Bullion rebounded 1.5 percent, or around $25 an ounce, from its session low near $1,625, after a Labor Department report showed that U.S. employers kept their pace of hiring steady in December and fell short of the levels needed to bring down the country's swollen unemployment rate.
The U.S. jobs data pointed to lackluster economic growth in 2013, which is likely to prompt the Fed to keep its asset purchase program in place, analysts said. And that increased gold's appeal as a hedge against inflation caused by money printing by central banks. (Read More: Economy Adds 155,000 New Jobs; Rate Holds at 7.8%)
"Investors think that the payroll report is still not enough to change the Fed's accommodative policy, which is a positive for gold," said Howard Wen, metals analyst at HSBC.
Spot gold was down 0.6 percent at $1,653.60 an ounce. It was down 0.3 percent for the week for a sixth straight week of losses, which would be its longest losing streak since June 1999.
Earlier in the session, gold tumbled to $1,625.79, its lowest price since late August.
Gold's drop came on the heels of a more than 1 percent sell-off on Thursday after minutes from the Federal Reserve showed several officials thought it would be appropriate to slow or stop asset purchases well before the end of 2013. They cited concerns about financial stability and the size of the balance sheet.
The Fed's suggestion of a time frame to end its asset buybacks was enough to send stimulus-friendly gold prices reeling, said Matthew Schilling, commodities broker at futures brokerage RJ O'Brien.
Gold has been particularly sensitive to any indications that the Fed could withdraw its stimulus soon. The U.S. central bank has linked the continuation of its loose monetary policy to evidence of a sustained upturn in the jobs market.
The Fed could be in a position to halt its asset purchases this year if the U.S. economy improves, St. Louis Fed President James Bullard said on Friday.
U.S. gold futures for February delivery settled down $25.70 an ounce at $1,648.90, with volume over 50 percent above its 30-day average, preliminary Reuters data showed.
Physical, ETF Demand Mixed
Physical demand appears mixed during this week's decline.
Sales of U.S. American Eagle gold coins in 2012 were the weakest in five years despite a strong finish. However, dealers said there was brisk buying of the new year's edition in the first week of 2013.

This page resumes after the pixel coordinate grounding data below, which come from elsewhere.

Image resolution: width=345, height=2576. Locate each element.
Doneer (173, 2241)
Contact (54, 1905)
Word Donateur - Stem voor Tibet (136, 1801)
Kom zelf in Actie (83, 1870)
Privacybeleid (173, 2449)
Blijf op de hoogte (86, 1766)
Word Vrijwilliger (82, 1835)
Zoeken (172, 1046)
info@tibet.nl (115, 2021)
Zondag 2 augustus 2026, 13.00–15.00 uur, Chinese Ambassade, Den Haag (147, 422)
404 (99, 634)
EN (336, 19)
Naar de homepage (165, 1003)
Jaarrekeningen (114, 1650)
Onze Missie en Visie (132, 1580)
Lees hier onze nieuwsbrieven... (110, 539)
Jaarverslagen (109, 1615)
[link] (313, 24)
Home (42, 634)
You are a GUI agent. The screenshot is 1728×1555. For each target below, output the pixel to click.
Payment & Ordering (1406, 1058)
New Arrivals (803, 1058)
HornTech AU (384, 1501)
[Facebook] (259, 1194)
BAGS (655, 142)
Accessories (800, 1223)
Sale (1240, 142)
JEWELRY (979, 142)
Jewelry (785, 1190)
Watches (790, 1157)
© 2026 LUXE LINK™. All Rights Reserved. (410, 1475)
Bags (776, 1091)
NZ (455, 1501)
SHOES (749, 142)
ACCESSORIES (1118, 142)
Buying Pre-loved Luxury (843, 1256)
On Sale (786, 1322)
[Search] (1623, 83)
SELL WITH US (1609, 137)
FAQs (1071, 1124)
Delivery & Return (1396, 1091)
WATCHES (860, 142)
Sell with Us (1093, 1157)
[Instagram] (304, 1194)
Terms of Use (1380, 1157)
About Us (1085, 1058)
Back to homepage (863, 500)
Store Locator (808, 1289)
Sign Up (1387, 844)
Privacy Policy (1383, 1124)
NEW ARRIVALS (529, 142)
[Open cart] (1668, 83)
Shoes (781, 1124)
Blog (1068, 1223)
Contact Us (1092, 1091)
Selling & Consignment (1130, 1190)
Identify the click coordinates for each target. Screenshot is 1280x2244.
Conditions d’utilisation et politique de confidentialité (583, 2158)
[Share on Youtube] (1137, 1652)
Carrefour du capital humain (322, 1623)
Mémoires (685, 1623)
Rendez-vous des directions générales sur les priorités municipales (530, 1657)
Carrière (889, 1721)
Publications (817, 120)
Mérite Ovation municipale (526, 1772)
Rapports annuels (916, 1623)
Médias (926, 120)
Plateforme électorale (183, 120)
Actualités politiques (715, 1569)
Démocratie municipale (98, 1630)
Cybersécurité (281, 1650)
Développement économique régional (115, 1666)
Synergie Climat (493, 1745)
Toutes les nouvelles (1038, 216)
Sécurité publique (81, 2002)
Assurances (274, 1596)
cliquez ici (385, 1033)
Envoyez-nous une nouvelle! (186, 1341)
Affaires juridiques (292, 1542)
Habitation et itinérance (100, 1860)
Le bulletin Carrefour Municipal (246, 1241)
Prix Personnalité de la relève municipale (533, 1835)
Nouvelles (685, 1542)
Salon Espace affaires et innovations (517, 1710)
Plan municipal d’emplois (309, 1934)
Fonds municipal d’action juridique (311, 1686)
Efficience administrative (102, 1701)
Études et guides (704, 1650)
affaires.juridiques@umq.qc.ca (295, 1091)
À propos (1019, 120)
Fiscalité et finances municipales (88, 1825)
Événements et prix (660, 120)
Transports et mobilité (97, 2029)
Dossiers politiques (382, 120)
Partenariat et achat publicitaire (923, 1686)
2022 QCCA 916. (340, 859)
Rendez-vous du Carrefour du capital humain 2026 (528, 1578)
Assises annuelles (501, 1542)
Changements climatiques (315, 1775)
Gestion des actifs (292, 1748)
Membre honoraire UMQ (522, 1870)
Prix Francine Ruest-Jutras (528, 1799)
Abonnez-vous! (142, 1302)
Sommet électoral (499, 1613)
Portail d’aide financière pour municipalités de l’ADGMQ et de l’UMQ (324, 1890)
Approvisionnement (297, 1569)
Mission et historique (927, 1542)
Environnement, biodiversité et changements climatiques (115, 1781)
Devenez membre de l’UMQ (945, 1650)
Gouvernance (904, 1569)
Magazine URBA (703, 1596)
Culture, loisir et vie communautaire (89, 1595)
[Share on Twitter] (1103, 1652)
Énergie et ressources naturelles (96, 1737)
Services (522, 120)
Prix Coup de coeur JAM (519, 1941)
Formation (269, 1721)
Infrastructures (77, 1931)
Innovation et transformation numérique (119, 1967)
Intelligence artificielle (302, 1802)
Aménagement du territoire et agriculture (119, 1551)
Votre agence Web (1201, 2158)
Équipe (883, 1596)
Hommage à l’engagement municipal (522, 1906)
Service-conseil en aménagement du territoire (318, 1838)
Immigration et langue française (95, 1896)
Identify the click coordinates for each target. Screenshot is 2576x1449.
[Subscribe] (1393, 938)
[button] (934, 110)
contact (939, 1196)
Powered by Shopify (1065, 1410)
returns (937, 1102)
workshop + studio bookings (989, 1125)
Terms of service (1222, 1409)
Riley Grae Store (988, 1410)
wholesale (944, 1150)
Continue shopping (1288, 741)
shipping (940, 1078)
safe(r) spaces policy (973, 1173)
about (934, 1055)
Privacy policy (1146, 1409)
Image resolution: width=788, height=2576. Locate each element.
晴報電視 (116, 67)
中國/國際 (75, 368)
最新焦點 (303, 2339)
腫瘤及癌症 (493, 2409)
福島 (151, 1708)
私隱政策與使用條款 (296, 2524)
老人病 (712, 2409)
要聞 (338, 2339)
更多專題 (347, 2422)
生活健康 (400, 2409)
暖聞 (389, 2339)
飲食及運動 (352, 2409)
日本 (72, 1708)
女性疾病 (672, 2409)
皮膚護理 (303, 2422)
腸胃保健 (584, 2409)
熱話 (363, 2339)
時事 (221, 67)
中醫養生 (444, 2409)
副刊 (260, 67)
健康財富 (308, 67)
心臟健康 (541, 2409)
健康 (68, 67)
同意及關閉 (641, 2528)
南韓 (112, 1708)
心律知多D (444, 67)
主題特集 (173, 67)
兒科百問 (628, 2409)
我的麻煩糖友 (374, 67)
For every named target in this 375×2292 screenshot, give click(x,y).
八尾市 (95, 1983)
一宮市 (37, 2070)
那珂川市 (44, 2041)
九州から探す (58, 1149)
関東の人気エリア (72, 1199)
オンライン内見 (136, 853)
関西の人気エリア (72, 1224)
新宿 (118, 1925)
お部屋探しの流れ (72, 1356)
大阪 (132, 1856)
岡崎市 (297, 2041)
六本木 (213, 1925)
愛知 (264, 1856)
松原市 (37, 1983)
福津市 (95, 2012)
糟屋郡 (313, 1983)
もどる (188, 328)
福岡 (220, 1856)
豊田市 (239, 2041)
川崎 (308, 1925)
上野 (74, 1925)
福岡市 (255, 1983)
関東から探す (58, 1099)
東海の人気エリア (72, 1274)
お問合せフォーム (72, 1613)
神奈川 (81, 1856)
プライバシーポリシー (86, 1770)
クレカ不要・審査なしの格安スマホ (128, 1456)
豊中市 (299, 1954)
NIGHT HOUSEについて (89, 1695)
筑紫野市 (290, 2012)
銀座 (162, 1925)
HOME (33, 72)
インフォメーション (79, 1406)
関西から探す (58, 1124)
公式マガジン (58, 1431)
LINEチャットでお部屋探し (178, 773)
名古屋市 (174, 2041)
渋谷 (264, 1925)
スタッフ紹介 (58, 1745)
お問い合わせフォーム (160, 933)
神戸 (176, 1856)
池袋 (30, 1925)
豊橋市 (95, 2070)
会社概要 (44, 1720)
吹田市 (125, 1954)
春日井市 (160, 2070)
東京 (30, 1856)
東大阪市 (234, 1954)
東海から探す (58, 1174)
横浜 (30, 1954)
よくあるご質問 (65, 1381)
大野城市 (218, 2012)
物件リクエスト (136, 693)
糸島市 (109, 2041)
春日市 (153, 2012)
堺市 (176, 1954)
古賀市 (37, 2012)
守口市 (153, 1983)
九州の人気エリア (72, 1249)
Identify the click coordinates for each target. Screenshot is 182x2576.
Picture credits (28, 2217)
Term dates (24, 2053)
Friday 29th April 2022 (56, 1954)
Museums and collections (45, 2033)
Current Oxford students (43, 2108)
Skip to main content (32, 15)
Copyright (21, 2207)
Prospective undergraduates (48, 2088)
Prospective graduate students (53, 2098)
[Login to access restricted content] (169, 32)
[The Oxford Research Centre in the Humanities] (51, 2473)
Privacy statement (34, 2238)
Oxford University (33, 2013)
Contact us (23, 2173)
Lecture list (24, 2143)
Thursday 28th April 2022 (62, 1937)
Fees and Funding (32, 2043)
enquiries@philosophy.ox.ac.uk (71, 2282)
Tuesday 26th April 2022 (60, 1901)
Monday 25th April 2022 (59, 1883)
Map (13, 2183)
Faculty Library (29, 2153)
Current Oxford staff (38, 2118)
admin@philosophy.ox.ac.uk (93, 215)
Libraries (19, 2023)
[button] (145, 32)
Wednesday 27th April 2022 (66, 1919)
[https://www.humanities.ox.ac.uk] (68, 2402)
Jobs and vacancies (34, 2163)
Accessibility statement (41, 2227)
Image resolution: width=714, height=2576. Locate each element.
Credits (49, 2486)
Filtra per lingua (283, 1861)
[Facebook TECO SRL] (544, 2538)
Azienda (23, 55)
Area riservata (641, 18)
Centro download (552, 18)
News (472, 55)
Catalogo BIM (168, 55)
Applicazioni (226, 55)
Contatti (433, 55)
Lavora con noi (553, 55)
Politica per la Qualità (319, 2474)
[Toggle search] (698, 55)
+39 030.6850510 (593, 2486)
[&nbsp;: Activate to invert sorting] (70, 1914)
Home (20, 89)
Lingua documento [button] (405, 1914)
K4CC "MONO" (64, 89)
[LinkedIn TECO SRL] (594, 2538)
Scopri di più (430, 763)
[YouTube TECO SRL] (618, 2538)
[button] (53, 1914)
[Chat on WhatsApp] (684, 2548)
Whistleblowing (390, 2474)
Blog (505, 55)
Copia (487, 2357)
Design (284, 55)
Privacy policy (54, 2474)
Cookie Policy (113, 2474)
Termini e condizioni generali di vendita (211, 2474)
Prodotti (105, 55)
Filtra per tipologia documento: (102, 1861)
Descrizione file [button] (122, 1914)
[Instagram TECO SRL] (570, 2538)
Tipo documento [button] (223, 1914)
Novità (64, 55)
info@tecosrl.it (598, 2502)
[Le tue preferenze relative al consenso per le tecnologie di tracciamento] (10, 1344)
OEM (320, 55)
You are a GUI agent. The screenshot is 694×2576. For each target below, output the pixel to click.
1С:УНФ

Among gold-backed exchange-traded funds, the No. 1 SPDR Gold Trust reported an outflow of 9.638 tons as of Jan. 3, the biggest one-day decline in its holdings since Sept. 26.
Among other precious metals, silver fell 0.3 percent to $30.04 an ounce. Platinum group metals also pared early losses, with platinum down 0.5 percent at $1,551 and palladium off 0.9 percent at $683.20 an ounce.